Dendritic cells (DC) play a dual role in the immune response, participating in its induction, and the maintenance of immune tolerance. The aim of this work was to perform a quantitative and phenotypic analysis of DC generated in vitro in the presence of IL-10 in patients with systemic lupus erythematosus (SLE). Blood samples were obtained from 10 active and untreated patients with SLE and six controls. Monocyte-derived DC were generated in vitro in the presence or absence of IL-10, and a quantitative and phenotypic analysis was performed. We found that freshly isolated monocytes from SLE patients had an increased expression of CD11b. On the other hand, the efficiency of in vitro DC generation was diminished in blood samples from SLE patients for conventional DC, but not for IL-10-treated DC. A diminished expression of HLA-DR, CD9 and CD86 was observed in conventional DC from SLE patients compared with controls.
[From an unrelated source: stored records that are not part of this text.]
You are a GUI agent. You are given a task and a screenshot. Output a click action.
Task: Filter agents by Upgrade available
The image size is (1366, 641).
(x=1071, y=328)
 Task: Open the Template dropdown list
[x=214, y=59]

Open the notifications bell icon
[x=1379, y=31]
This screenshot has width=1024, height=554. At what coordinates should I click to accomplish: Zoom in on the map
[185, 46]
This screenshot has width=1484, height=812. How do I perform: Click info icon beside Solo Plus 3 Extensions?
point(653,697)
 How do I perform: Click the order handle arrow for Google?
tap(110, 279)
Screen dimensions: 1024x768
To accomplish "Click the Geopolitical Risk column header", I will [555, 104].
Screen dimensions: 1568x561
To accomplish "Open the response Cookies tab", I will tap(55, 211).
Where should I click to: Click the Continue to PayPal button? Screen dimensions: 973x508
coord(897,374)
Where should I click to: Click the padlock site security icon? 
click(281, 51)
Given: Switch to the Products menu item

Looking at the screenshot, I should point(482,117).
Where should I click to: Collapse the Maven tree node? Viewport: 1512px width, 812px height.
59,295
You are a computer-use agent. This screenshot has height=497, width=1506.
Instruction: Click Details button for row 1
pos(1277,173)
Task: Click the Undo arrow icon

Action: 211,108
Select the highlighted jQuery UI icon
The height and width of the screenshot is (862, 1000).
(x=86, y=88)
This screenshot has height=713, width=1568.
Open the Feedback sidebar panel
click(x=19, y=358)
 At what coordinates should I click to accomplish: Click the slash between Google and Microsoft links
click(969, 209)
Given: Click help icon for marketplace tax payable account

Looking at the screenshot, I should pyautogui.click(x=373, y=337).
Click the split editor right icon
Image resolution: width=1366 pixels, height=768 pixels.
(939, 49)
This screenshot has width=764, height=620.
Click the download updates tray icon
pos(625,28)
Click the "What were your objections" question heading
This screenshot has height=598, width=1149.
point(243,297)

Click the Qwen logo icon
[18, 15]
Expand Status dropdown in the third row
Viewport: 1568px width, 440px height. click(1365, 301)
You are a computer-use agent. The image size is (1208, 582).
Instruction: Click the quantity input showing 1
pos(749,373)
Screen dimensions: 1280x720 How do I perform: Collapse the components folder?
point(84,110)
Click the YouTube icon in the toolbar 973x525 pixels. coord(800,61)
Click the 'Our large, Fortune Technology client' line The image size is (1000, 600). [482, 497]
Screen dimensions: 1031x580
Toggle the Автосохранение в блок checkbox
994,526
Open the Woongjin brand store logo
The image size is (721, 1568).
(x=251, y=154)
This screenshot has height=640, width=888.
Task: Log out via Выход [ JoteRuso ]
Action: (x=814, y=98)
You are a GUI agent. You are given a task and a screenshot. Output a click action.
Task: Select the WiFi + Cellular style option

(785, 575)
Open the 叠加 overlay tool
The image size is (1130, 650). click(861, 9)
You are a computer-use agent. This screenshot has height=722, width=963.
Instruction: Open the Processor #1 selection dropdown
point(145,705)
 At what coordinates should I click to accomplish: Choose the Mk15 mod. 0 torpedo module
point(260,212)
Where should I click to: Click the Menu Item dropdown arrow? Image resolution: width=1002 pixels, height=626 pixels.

In contrast, enhanced levels of HLA-DR, CD80, CD9 and CD151 tetraspanins, FN1 (a class II MHC-tetraspanin epitope), CD85j/ILT2 and CD69 were detected in IL-10-treated DC from SLE patients. Accordingly, the phenotypic profile of IL-10-treated DC was very different in SLE and controls. However, the synthesis of IL-10 and IL-12 was similar in IL-10-treated and conventional cells in both SLE patients and controls. Our findings on the aberrant phenotype of IL-10-treated DC in SLE and their normal efficiency of in vitro generation may be important for the design of future therapies of this condition based on the administration of DC to induce immune tolerance.